Copy the entries word for word, from the start of the entries through the line that contains "coord(152,47)", inclusive.

■ Records for this task:
--- Begin ---

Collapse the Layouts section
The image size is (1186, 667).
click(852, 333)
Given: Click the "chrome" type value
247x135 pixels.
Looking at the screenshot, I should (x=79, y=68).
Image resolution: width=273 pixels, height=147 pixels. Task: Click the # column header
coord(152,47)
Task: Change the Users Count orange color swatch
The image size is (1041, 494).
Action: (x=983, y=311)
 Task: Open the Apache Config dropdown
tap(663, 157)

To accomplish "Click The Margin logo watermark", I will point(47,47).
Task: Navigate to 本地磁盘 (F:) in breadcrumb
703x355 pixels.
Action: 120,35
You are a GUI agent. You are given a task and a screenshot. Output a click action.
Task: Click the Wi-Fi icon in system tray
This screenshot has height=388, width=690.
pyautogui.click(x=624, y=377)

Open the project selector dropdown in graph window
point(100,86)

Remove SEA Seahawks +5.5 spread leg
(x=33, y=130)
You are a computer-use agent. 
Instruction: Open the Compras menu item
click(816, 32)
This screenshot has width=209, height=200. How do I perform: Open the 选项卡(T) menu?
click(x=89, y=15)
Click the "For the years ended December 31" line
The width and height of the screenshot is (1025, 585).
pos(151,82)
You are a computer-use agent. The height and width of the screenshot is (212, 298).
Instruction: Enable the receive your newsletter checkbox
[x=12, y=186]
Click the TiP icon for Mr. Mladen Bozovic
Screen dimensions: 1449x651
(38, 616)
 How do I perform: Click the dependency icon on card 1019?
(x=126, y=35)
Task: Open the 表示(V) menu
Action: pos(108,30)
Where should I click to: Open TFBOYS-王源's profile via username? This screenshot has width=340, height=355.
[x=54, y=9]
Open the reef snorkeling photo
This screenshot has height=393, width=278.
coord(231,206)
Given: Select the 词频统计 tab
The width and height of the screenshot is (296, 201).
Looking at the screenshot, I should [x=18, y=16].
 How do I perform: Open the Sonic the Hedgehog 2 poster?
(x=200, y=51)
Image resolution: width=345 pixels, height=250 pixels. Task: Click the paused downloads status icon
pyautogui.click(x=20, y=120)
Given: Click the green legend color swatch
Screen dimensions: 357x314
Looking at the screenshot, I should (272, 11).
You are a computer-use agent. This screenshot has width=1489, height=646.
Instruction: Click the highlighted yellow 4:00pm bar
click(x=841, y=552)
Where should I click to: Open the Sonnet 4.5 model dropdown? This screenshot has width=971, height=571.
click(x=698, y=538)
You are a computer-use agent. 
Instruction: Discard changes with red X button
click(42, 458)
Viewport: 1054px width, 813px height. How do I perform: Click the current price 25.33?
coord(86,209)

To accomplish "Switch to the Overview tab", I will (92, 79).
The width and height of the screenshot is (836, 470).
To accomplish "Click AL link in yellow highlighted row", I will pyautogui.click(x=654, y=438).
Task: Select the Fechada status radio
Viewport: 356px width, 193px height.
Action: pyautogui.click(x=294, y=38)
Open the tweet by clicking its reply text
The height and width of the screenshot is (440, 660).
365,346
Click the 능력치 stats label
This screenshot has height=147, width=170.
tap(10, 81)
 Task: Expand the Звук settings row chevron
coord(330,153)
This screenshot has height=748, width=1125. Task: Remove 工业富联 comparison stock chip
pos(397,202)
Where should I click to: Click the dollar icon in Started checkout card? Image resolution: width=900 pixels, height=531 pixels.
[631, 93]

--- End ---

■ Task response:
Collapse the Layouts section
The image size is (1186, 667).
click(852, 333)
Given: Click the "chrome" type value
247x135 pixels.
Looking at the screenshot, I should (x=79, y=68).
Image resolution: width=273 pixels, height=147 pixels. Task: Click the # column header
coord(152,47)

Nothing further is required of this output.